Si ce film eût pu se voir rabaisser qualitativement par ses multiples hommages appuyés à la filmographie de Kurosawa pré-1967 ("Yojimbo", "Les 7 samurais"…), il s’en sort magnifiquement avec son scénario particulièrement malin et ses personnages si bien construits qu’ils ne laissent que peu de place au manichéisme. Tout comme dans Yojimbo, Genta manipule deux clans qui s’affrontent, non pas pour les plumer mais pour calmer le jeu, s’improvisant ici médiateur dans un conflit qui n’en souhaite aucunement. La trame suit le même schéma, passage à tabac inclus, mais les enjeux sont bien plus riches, plus larges, avec un mélange humour-drame magnifiquement lissé grâce à un grand respect des personnages, faux faire-valoir inclus car ce paysan toshiromifuné joué par Etsushi Takahashi possède, en plus de scènes à haute teneur comique, une forte dimension humaine.
Chef d’œuvre ? Oui, de champs (de blés et de), bar à (putes) et de western riz jap’, comme déjà dit.

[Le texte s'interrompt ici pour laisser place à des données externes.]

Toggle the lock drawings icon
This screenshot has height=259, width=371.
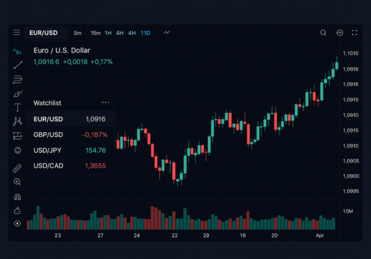pos(17,210)
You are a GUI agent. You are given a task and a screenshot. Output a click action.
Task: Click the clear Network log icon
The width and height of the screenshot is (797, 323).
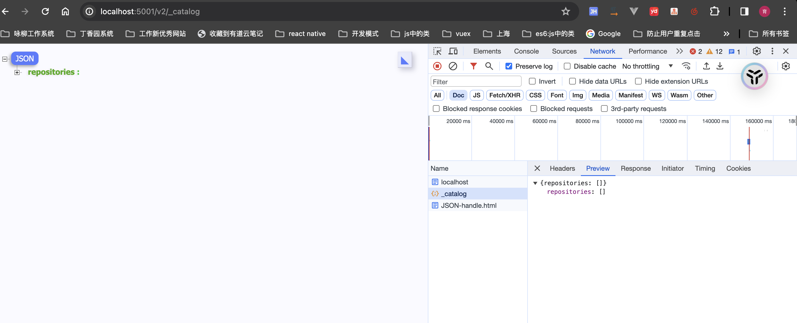[x=453, y=66]
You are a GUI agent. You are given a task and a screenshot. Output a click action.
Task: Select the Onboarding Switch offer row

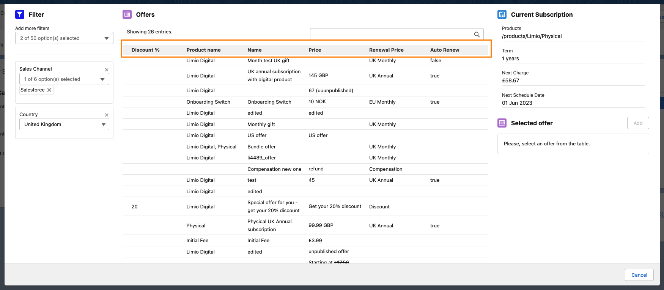[x=269, y=102]
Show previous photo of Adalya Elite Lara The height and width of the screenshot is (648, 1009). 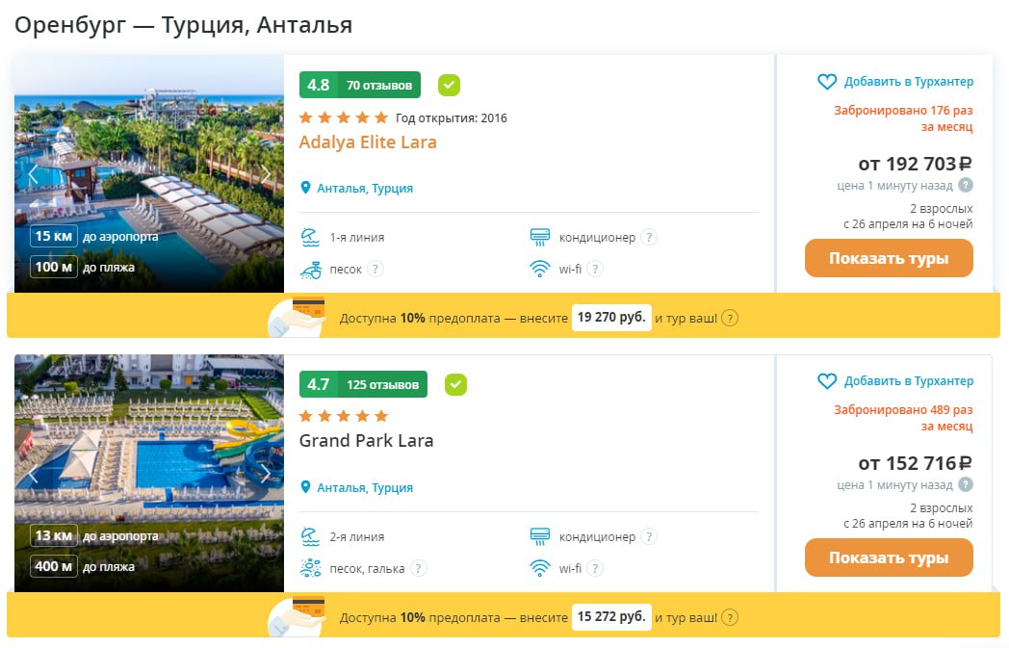[33, 174]
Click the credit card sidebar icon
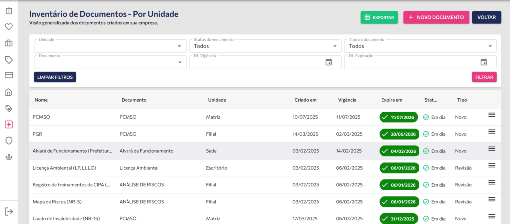Image resolution: width=510 pixels, height=224 pixels. 9,75
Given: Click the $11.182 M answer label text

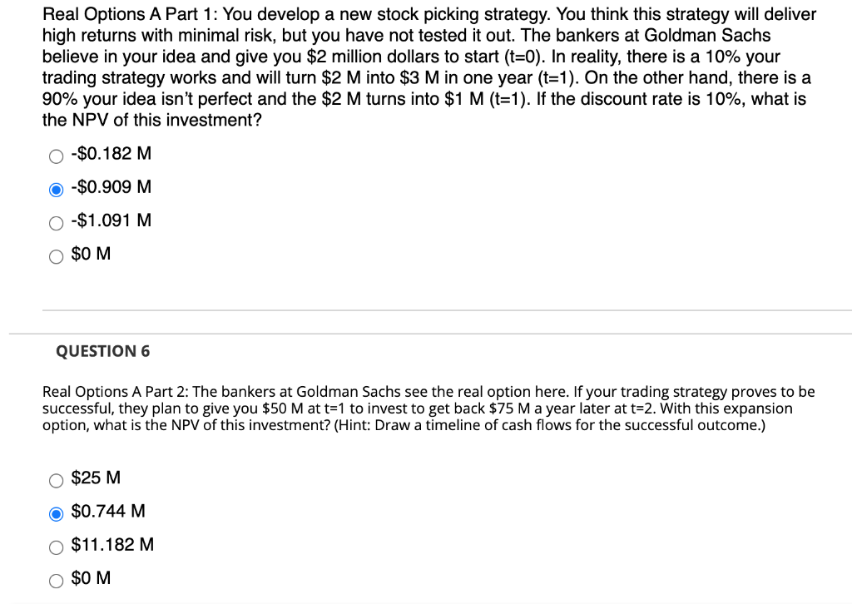Looking at the screenshot, I should [x=112, y=545].
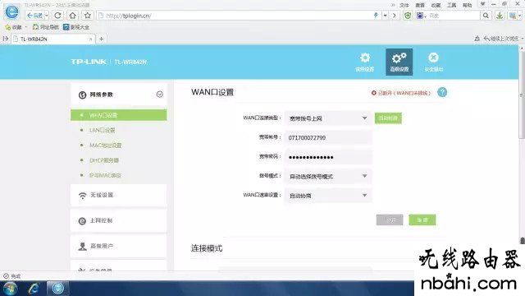The width and height of the screenshot is (525, 296).
Task: Click the green connect button
Action: [x=422, y=220]
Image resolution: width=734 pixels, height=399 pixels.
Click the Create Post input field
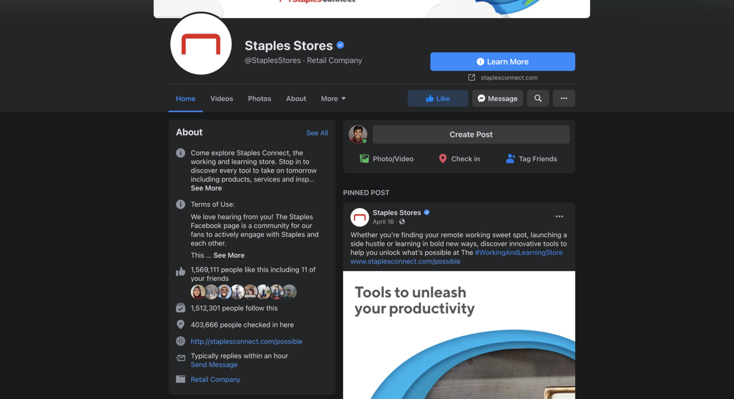point(471,134)
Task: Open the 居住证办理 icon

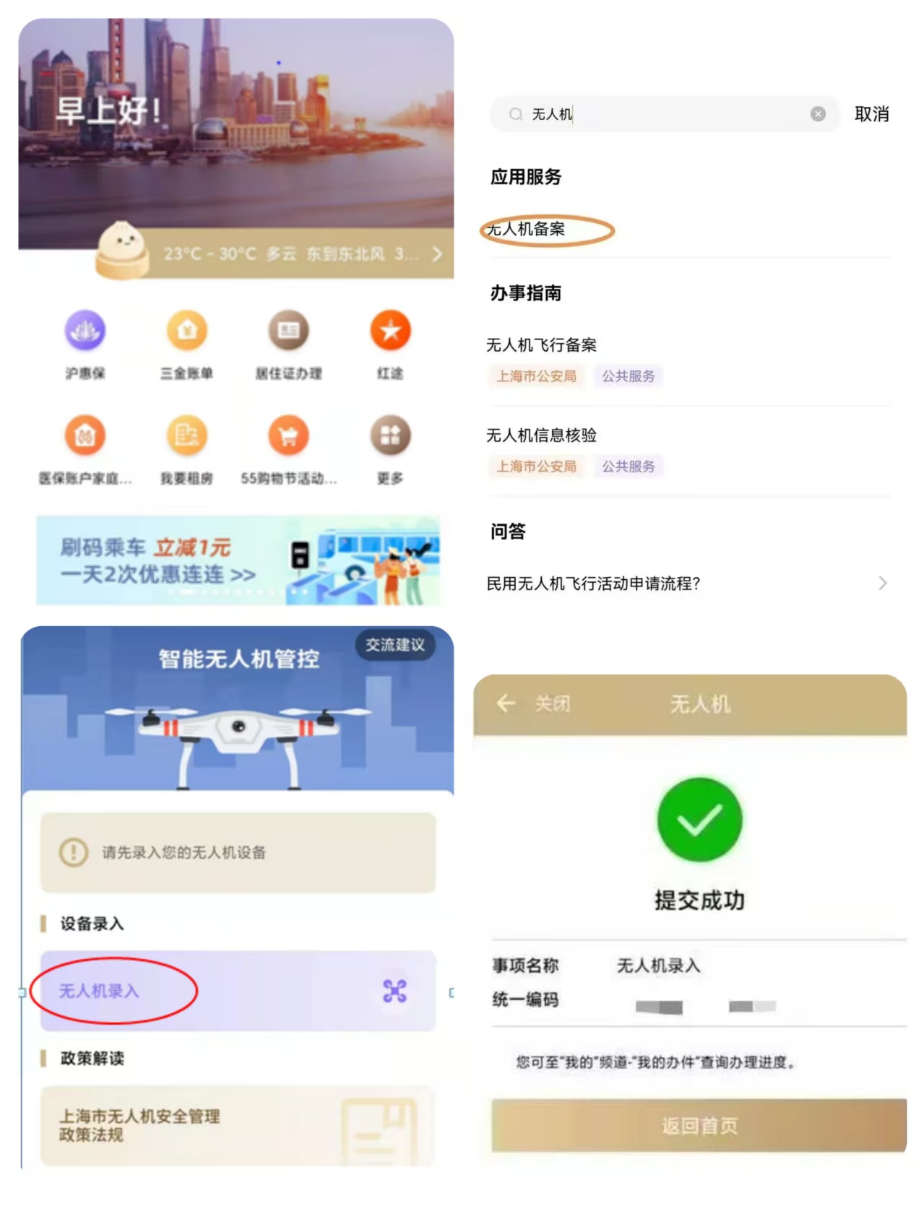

Mais également un vrai chef d’œuvre sur la guerre, parce que tout comme "Croix de Fer" de Peckinpah ou un "Dr Folamour" de Kubrick il apporte une bonne touche de dérision quant à toutes ces motivations stupides qui nous font guerroyer sans cesse. Sans elles, que d’ennui ! A ce titre, le happy end, joyeusement primaire, est carrément jouissif et, à n'en pas douter, source d'autres conflits à venir. Mais ceci est une autre histoire.
Un Nakadai croustillant pour un chambara à la fois solide et enjoué très spaghetti dans l'âme.
Kill ! bien que descendant direct et très proche de
Yojimbo dans son ironie, son héros désabusé et ses démêlés "larvés" garde une rigueur de mise en scène et un profond respect pour le chambara pur et dur dont
Okamoto est un grand représentant. Une rigueur qui lui permet de garder à l'oeil sa dramatique, et d'exposer un comique assez éloigné tout de même de la pure caricature. Dans le même temps, cette rigueur l’empêche d’être aussi moqueur que
Yojimbo dans les excès physiques et aussi irrespectueux dans ses personnages et son récit. Ainsi les samouraïs traîtres piégés dans une forteresse abandonnée, bien qu’assez ridicules au final, le sont beaucoup moins dans leurs attitudes physiques que dans leurs réactions soupe au lait progressivement dévoilées avec la fatalité qui les accable. Une façon plus subtile et discrète de prendre de la distance et d’ironiser la situation que les personnages gesticulants et risibles au premier coup d’oeil de
Yojimbo. Il reste une joyeuse grosse scène de fête pour libérer les corps et les cris mais le respect du genre est bien présent au contraire de
Sanjuro qui faisait mine de respecter les codes pour mieux les détourner. Du reste, les personnages déchainés et caricaturaux sont ici plus restreints en nombre. Il n’y a à vrai dire que
Hanji, le samouraï paysan bondissant comme un chien aux abois, le grimaçant vieux moine joueur et le samouraï (très) nerveux pour pousser à fond jusqu’au comique facial et gestuel. Les autres protagonistes, le clan de samouraïs en particulier, restent constamment imprégnés par leurs desseins, le plus souvent droits comme des "I" et disciplinés, le leader tiraillé en premier lieu. La belle et jolie fiancée qui débarque au milieu de ces samouraïs provoquera de brèves réactions excessives mais la bonne tenue est majoritaire et le cabotinage bien présent sait ne pas se faire trop envahissant et se limiter à quelques personnages.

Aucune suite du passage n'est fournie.